緑色海藻類アオサ・アオノリは世界中の沿岸生態系の主要な一次生産者であり、汽水、淡水にも広く分布しています。沿岸域で大量発生し、環境問題を引き起こすグループとしても有名ですが、日本では食卓を彩る高級食材としても知られます。近年の次世代シーケンサー技術の発展の恩恵を受け、アオサ・アオノリでもゲノム解読が進められ、いくつかの種でゲノム情報が発表されました。また私たちの研究グループではアオノリでのゲノム編集系の確立に成功し、遺伝子機能解析も可能になったことで、アオサ・アオノリ類において様々な研究分野での発展が期待できるようになりました。
研究材料のスジアオノリは、日本を含めた世界各地の汽水域を中心に分布し、外部形態のみでは区別が難しい胞子体(複相)と配偶体(単相)が交代する同形世代交代をおこないます。雌雄配偶体からそれぞれ放出される2本鞭毛の雌雄配偶子は、まず鞭毛によりお互いを認識し、その直後に接合装置と呼ばれる膜構造から細胞融合が進み、接合子を形成します。接合子は胞子体へと生長し、減数分裂を経て4本鞭毛の遊走子が放出され、これが配偶体へと生長します。この有性生殖生活環に加えて、2本鞭毛または4本鞭毛の遊走子と葉状体を繰り返す無性生殖生活環を持つ個体群も知られ、多様な生活環があることが報告されていました。
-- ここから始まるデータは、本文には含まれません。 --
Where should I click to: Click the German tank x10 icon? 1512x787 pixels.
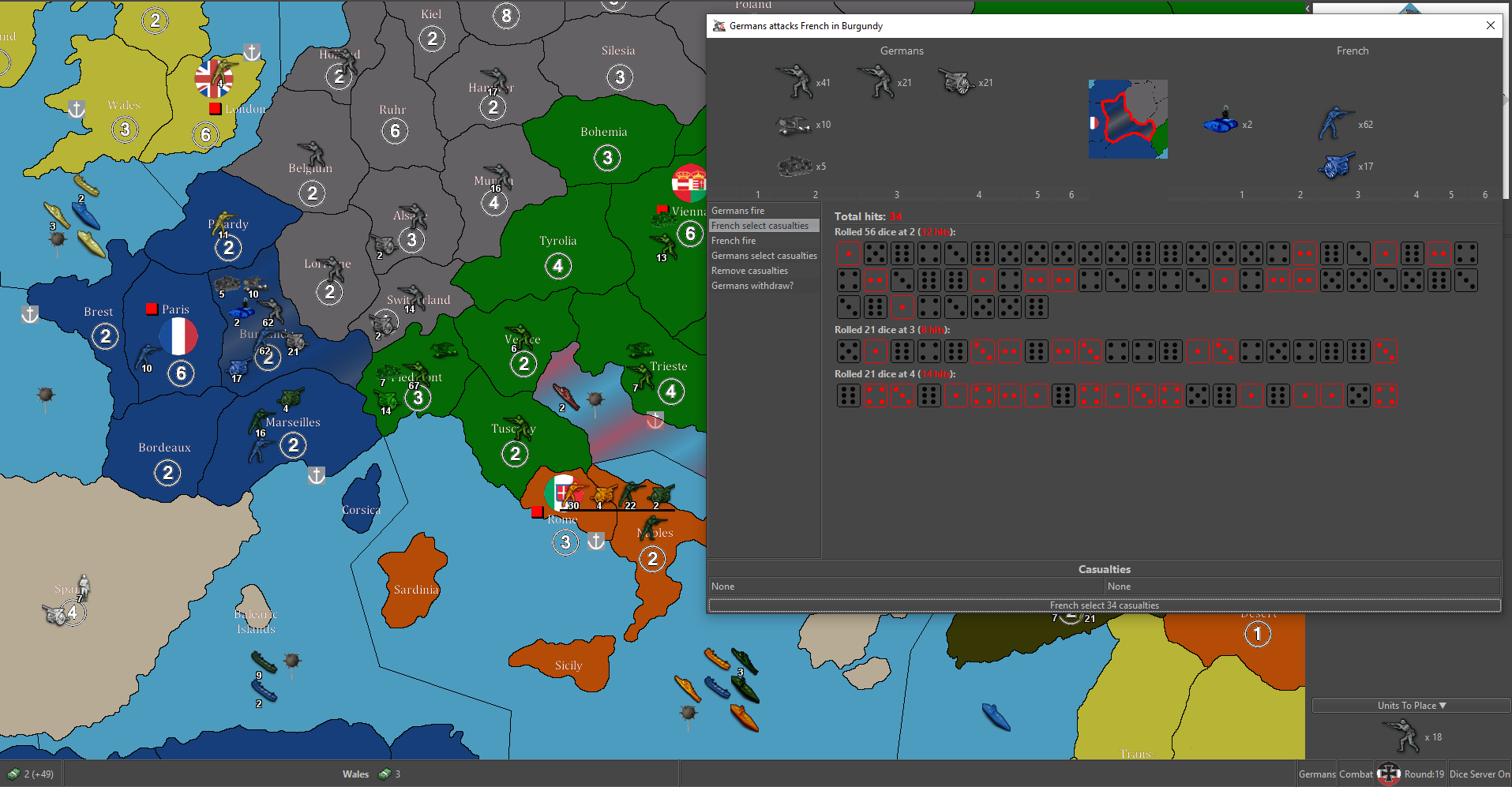pos(794,125)
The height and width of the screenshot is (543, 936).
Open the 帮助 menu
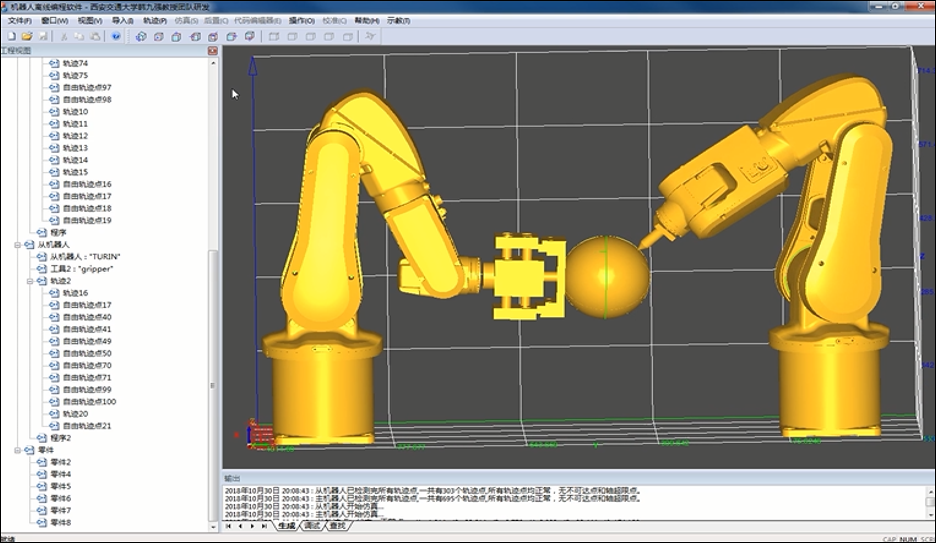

一方で、この有性生殖過程で機能する遺伝子群や、有性生殖と無性生殖の進化的な関係についての知見はそれほどありませんでした。
本発表では、ゲノム解析とゲノム編集技術を利用して研究を進めている、1)スジアオノリにおける性染色体と性決定、2)雌雄配偶子の認識、融合に関わる遺伝子群の探索、3)無性生殖個体群の出現経路、の3つの話題についてお話する予定です。